# LOT of vaginal blood.. Help?



## Qku. (Apr 29, 2011)

Oh wow. Just wow. I thought my girls had peed on my bed again, but then there suddenly was a larger patch of fluid, and I noticed it was blood. Mar is bleeding out her vagina, I think. It's obvious it's her female-parts, not her butt, but I don't know if it's her vagina or she's peeing blood. The blood looks almost undiluted though, so I don't think it's a bladder infection actually. It's so incredibly sudden, and really bloody. She looks kind of alright though, I mean, still hopping around and trying to get herself clean down there.
Oh, and she hasn't been in contact with a male for over a year, so it can't be some kind of spontaneous pregnancy.

I'll try and get her to a vet tomorrow. Any ideas in the meantime?
Geez, my girls have really crappy health..

Edit: Uhh.. When I try and take a closer look (she's a squirmer.. not that easy) it almost looks like a prolapse or something. Like it's pretty.. open? Is that even possible?


----------



## Kinsey (Jun 14, 2009)

Yes, it could be a prolapse or infection, genital mycplasma, or any other thing. 

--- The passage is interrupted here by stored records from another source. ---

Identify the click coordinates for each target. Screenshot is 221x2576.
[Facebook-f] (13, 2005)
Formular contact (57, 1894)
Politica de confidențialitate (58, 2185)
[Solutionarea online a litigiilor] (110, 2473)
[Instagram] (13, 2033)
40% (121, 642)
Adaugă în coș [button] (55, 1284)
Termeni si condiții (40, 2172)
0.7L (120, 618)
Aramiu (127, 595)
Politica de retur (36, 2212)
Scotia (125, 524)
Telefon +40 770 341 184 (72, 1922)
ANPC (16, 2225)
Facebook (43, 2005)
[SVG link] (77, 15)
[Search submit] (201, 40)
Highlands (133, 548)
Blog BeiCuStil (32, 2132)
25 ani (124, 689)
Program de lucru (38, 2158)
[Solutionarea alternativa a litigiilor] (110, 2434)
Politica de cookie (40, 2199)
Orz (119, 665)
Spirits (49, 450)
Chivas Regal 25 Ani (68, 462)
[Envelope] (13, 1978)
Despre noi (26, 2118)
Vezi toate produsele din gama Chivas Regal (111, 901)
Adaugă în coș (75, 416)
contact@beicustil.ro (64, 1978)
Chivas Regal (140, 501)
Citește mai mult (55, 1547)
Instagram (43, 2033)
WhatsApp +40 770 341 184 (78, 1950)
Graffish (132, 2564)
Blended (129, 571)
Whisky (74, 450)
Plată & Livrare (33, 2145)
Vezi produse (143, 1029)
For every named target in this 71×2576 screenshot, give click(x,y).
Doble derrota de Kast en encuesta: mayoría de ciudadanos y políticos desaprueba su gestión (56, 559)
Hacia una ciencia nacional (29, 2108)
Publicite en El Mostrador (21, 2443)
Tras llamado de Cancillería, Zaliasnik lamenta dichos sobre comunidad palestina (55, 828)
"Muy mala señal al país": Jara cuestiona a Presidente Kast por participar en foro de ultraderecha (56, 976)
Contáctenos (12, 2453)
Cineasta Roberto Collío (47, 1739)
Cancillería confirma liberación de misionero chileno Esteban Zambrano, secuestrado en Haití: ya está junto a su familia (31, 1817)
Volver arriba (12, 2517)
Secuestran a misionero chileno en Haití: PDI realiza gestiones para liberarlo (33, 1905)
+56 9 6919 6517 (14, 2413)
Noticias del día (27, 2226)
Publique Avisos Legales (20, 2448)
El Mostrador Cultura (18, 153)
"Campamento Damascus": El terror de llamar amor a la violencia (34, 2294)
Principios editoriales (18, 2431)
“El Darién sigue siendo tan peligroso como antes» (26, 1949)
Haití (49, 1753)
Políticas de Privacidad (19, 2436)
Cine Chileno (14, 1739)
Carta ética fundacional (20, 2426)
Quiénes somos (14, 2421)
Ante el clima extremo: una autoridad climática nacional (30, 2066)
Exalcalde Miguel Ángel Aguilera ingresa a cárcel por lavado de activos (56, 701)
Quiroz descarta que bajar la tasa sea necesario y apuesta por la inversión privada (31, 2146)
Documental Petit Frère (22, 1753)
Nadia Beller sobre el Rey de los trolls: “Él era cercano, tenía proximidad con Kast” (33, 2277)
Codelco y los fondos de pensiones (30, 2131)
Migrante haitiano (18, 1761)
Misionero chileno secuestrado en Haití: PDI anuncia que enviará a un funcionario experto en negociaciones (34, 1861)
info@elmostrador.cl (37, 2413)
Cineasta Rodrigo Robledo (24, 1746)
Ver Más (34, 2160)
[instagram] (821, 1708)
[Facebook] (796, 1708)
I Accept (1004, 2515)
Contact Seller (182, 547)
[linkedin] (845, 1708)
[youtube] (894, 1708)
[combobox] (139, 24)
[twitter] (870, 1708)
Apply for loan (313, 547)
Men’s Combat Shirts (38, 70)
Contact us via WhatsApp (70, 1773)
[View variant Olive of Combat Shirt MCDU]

Please get her to the vet ASAP- this is an emergency, especially if there is a LOT of blood.


----------



## Qku. (Apr 29, 2011)

It's past midnight in my country now, so I hope it will be able to wait untill tomorrow. I took a picture of the blood.. I put my hand next to it to compare sizes. I have rather small hands, but it still looks like quite a lot. Argh, I hope she will be alright.
And she bled on my nightdress, I'm gonna try and wash that out now..


----------



## Kinsey (Jun 14, 2009)

Keep her warm and hydrated until morning, then call the vet when it opens. Pedialyte can work wonders. :3


----------



## Qku. (Apr 29, 2011)

Oh dear.. I just thought of something. When I was pushing Foelie and Mar out of their sleeve-hammock to take them out, it felt a bit wet underneath. I thought it was weird, because they never pee that much in their hammocks, but didn't check. I just did, and yes, the wet patch is a blood that was seeping through two layers of cloth. So I guess it isn't that sudden, but it's the first time I took them out today. Since the blood hasn't taken over the whole hammock, it can't be that she's been bleeding for hours.. I think. But it's not completely sudden either.
****, this is all just too weird. I hope I find a good vet for tomorrow.


----------



## Kinsey (Jun 14, 2009)

Good luck. 

If she starts to appear ill/unhappy/in pain you need to get her to an emergency vet, middle of the night or not- they don't have all that much blood, and you don't want her to die.


----------



## Qku. (Apr 29, 2011)

I don't want her to die, no, of course. The problem is that I myself am a little ill and am suffering from something whiplash-like, and it's very hard/painful to keep my neck outstretched, for instance. But of course, if she gets noticably worse, I will try and find her an emergency vet.
At the moment she seems to be doing pretty okay. Still sweet, interacting with me, keeping herself clean and she doesn't mind that I poke or squeeze her abdomen, so I don't think she's in pain either. Actually I believe the bleeding has slowed down. That, or she's just cleaning herself more. Anyway, for the moment it looks not too bad.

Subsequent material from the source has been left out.